## start THE INPUT
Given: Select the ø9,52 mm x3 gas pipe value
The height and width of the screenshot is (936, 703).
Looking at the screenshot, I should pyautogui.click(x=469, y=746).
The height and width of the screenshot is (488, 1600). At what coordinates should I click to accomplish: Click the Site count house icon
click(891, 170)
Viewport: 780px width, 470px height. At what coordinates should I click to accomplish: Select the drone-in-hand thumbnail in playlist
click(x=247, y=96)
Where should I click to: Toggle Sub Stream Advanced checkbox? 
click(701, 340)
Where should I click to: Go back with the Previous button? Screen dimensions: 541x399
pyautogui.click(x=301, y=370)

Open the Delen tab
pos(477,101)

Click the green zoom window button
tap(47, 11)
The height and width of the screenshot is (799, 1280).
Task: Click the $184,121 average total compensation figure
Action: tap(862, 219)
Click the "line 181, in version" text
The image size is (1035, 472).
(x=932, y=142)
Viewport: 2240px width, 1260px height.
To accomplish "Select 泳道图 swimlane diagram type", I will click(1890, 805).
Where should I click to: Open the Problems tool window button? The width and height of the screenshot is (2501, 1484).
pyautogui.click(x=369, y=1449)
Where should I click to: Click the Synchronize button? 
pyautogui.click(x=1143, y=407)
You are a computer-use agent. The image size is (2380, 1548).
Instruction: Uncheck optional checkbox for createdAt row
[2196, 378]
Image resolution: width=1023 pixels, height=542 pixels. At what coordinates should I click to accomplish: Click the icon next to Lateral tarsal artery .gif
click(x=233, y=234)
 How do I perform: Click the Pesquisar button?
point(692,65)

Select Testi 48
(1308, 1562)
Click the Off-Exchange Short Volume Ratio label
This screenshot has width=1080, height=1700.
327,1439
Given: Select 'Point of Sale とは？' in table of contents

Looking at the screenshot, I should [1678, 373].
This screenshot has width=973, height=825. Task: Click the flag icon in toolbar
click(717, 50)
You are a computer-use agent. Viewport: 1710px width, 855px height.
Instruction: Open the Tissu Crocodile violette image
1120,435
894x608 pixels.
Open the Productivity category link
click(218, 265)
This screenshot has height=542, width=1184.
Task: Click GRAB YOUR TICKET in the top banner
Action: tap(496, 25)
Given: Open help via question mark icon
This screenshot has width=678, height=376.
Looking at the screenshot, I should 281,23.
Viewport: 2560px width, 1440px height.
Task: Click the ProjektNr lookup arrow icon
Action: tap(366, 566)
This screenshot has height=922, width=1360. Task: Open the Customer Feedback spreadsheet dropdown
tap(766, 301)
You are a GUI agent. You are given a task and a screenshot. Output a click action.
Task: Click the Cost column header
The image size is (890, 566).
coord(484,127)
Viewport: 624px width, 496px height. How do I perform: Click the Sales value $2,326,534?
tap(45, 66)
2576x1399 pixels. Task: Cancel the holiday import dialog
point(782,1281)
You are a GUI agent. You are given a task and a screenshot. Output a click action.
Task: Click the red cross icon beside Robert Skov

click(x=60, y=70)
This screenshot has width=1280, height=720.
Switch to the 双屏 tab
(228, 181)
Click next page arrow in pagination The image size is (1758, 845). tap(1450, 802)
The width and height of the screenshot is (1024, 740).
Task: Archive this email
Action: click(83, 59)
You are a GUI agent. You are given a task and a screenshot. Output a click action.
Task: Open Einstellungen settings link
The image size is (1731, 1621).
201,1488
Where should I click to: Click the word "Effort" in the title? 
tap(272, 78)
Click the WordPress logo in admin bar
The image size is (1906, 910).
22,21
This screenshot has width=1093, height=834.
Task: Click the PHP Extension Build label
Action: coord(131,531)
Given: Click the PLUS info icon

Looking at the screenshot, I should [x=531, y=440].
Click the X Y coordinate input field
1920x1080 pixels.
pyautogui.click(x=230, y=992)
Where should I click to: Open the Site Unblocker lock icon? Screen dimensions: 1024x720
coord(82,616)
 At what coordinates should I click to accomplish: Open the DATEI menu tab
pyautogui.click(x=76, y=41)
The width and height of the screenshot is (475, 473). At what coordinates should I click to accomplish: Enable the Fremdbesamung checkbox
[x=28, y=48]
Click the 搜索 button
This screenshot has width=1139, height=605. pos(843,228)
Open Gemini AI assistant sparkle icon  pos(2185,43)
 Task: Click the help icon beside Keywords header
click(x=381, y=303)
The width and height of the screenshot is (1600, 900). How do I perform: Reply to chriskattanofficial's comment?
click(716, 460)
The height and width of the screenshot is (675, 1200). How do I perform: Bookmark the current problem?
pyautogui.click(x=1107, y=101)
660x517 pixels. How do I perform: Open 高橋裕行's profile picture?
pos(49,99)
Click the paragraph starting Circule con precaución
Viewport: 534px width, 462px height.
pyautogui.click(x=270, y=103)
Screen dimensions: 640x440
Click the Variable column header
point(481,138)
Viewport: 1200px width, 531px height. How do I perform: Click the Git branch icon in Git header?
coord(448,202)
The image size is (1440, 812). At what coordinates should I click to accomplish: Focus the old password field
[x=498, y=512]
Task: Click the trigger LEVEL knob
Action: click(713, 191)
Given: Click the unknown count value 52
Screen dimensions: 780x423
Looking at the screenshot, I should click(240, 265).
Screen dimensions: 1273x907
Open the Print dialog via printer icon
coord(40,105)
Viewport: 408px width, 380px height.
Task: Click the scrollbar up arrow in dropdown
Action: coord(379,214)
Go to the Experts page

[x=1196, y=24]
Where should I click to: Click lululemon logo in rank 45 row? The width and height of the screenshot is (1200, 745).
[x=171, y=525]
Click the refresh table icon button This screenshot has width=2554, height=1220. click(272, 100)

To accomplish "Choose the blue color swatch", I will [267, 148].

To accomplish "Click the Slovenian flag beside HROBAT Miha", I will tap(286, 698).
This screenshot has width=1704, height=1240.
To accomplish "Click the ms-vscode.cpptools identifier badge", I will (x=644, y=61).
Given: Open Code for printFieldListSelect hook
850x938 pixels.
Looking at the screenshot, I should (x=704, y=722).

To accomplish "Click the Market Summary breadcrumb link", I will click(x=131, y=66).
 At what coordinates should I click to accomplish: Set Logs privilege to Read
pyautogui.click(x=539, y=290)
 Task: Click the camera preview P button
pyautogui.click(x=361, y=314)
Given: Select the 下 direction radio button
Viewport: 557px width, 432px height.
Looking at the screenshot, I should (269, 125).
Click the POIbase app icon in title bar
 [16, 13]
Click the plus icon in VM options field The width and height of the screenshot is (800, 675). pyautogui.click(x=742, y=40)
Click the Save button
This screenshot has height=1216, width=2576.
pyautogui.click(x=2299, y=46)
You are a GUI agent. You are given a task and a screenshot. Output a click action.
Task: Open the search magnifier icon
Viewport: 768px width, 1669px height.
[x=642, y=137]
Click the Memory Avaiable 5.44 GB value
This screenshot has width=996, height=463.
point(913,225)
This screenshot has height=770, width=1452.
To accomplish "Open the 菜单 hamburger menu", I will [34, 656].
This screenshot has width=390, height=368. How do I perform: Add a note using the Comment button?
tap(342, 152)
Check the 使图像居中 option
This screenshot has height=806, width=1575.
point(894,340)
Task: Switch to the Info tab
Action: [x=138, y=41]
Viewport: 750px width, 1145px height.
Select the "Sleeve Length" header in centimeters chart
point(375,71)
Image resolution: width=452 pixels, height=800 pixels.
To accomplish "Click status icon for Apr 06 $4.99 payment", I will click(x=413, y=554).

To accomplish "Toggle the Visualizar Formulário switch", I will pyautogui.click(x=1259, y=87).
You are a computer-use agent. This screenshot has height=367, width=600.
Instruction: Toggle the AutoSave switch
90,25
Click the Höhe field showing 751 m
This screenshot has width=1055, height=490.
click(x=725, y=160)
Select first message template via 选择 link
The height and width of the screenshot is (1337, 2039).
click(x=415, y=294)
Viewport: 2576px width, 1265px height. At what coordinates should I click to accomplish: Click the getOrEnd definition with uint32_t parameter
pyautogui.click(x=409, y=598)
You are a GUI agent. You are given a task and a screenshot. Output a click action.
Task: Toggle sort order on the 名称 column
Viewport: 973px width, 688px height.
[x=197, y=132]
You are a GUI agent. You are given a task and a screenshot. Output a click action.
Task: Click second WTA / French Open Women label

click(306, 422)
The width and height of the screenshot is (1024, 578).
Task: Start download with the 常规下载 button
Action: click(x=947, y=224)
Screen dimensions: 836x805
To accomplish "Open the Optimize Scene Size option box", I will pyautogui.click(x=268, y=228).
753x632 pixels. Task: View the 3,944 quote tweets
## end THE INPUT
WHAT NEEDS TO BE DONE:
Copy everything from the start of the data down to and including the line containing "click(701, 340)", swapping "thumbnail" for "preview" and leaving the rest unchanged.

SOLUTION TO THE EXERCISE:
Given: Select the ø9,52 mm x3 gas pipe value
The height and width of the screenshot is (936, 703).
Looking at the screenshot, I should pyautogui.click(x=469, y=746).
The height and width of the screenshot is (488, 1600). At what coordinates should I click to accomplish: Click the Site count house icon
click(891, 170)
Viewport: 780px width, 470px height. At what coordinates should I click to accomplish: Select the drone-in-hand preview in playlist
click(x=247, y=96)
Where should I click to: Toggle Sub Stream Advanced checkbox? 
click(701, 340)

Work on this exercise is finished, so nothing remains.